Records shown:
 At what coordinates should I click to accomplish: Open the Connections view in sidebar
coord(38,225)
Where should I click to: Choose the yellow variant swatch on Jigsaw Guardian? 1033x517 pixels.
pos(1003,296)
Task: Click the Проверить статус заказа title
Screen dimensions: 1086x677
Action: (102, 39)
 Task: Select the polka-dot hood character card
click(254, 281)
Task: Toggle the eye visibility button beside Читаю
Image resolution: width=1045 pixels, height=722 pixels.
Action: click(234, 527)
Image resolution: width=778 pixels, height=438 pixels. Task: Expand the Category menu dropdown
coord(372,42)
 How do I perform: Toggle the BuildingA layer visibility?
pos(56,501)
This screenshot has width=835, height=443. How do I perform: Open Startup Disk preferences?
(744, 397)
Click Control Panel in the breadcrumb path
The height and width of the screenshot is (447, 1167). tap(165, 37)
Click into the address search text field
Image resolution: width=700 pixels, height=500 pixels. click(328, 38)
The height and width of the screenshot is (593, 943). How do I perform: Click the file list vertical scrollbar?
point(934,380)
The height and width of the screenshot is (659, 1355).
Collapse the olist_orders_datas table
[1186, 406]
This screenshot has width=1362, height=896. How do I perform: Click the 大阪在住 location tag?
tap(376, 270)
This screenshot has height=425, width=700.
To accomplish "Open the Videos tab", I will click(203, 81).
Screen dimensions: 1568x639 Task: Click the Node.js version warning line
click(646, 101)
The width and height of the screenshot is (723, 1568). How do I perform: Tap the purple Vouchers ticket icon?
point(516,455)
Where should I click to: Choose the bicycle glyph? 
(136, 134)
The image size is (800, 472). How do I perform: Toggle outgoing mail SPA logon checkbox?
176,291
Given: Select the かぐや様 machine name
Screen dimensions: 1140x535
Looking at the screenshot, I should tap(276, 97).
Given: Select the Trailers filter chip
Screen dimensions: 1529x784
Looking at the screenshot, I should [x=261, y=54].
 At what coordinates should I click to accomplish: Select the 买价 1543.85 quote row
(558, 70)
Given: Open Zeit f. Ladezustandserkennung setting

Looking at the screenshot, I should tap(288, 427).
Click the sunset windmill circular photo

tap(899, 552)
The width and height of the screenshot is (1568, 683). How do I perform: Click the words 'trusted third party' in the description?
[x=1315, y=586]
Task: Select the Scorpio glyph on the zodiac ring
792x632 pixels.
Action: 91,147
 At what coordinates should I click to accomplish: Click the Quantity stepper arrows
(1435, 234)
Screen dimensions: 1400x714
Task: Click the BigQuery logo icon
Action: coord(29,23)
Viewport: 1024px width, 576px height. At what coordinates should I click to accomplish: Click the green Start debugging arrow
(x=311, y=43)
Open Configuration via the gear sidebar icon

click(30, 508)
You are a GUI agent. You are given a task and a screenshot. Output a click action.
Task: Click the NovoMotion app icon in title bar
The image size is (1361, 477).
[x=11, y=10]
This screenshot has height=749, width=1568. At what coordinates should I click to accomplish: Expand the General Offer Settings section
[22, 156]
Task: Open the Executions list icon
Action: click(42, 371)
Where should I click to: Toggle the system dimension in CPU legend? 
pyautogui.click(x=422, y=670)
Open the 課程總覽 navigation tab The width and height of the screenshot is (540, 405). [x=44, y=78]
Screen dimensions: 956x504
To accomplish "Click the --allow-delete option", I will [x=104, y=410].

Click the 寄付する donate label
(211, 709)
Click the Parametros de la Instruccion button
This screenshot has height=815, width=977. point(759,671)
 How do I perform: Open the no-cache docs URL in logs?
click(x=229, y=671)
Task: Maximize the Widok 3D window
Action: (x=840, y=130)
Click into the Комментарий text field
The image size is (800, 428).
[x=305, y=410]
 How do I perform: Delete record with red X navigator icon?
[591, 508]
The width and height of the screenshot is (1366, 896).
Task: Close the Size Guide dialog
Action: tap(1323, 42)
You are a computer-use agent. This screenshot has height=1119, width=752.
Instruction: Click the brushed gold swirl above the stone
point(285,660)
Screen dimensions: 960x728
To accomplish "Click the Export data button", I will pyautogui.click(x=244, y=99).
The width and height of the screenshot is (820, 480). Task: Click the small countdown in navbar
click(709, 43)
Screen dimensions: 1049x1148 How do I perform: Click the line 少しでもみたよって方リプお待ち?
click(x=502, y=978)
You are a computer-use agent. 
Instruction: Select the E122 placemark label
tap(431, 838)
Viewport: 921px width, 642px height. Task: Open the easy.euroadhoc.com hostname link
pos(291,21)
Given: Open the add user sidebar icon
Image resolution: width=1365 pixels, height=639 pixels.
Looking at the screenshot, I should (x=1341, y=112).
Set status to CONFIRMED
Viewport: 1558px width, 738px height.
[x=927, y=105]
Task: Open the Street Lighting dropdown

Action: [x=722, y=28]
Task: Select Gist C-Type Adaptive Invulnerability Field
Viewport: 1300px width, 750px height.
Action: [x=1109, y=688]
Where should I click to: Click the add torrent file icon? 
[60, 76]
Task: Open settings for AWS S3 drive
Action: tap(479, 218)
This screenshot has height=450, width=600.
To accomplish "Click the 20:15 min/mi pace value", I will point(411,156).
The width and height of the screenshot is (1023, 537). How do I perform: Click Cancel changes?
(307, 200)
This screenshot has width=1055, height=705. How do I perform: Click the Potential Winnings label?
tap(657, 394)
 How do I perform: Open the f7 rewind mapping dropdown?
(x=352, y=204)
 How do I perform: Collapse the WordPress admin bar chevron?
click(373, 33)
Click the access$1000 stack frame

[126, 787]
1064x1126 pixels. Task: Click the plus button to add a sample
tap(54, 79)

Exercise objective:
The expected result is every line from the material above that includes "computer".

Problem solution:
You are a computer-use agent. This screenshot has height=1119, width=752.
You are a computer-use agent. 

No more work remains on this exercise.